• **JOB 1**:
Decide whether each statement agrees with the onboarding text below. For each, answer yes or no and quote the deciding words. (a) Onboarding ends on the new employee's start date. (b) Training for a new employee works better in regular small portions than all in one day. (c) How candidates are treated shapes what they expect of the organization's culture.
• **JOB 2**:
Continue the onboarding text below, starting after its fifth point.

• **PAGE TEXT**:
"""

The onboarding process starts from the first interaction an employee has with your organisation, continues throughout the recruitment process and ensures a smooth transaction from candidate to employee – and doesn’t stop once the new employee’s start date has passed. A good onboarding strategy will continue well into their first-year of employment, ideally up until the employee is fully productive.


What do I need to do?

1)  Remember that onboarding starts from that first interaction a potential employee has with you. How candidates are treated and communicated with builds their expectation as to the culture within the organisation

2) Once the recruitment process is completed, get your offer and contract paperwork out quickly, making yourself contactable to answer any questions. If there are likely to be any obvious delays in your new employee starting (eg. through a long notice period or processing of background checks), then keep in contact regularly to keep them updated on progress

3) Be consistent. You need to ensure that promises made during the recruitment process are the reality, ensure that the culture you described when they applied for the role does actually exist, and keep managing their expectations so that there are no surprises. Employees are less likely to be early leavers if you do what you say you do, are authentic and show that you care about the experience they receive on joining your organisation

4) Sink or swim doesn’t work for everyone – ensure you have a specific role appropriate plan in place, for training and induction, and get your new employees engaged in your mission and values early on. Remember that it’s in your best interests to get your new employee up and running as quickly as possible, so regular bite-sized chunks of training (rather than all in one day) helps to reinforce understanding. Think about what skills, knowledge and expertise your new employee needs to have in order to do a good job, and take it from there

5) Make sure colleagues are responsible for their parts of the onboarding process, to ensure nothing falls through the cracks. There’s nothing worse than an employee arriving on day 1 and having no desk to sit at or PC to work from! (Sometimes colleagues don’t realise they need to be involved in onboarding of new employees because they expect them to arrive with the full complement of skills already in place, so it’s important to manage their expectations too)

"""

• **COLLECTED MATERIAL**:
"""

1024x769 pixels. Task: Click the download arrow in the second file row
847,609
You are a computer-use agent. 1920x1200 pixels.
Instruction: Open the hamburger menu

"""

• **RESULT 1**:
(a) No: "and doesn’t stop once the new employee’s start date has passed"
(b) Yes: "regular bite-sized chunks of training (rather than all in one day) helps to reinforce understanding"
(c) Yes: "How candidates are treated and communicated with builds their expectation as to the culture within the organisation"

• **RESULT 2**:
6) Offering a variety of experiences in the first few weeks is ideal – maybe visits to other teams or off-site venues, joining in with meetings (even if only to observe), invites to social events and introductions across the business are all key to feeling ‘included’.  Leaving the new employee isolated can lead to them leaving you in the early stages of employment

7) Onboarding should last for more than a week! Typically your onboarding strategy should cover the time it takes to get your new employee fully productive, so the more time you invest in giving a great onboarding experience,  the more quickly they can get to that fully productive status for you

Why does onboarding matter?

A strong onboarding strategy leads to employees becoming more productive, more quickly. By engaging them throughout their early contact with you, means that you can ensure expectations are met (or even exceeded), and they start with you on day 1 already with a great impression.

‘Touch-points’ should be plentiful and meaningful throughout your recruitment and on-boarding processes, to ensure your candidates and employees feel important. So many organisations describe their people as their greatest asset, so it’s worth taking the time to give your greatest asset, your greatest employment experience.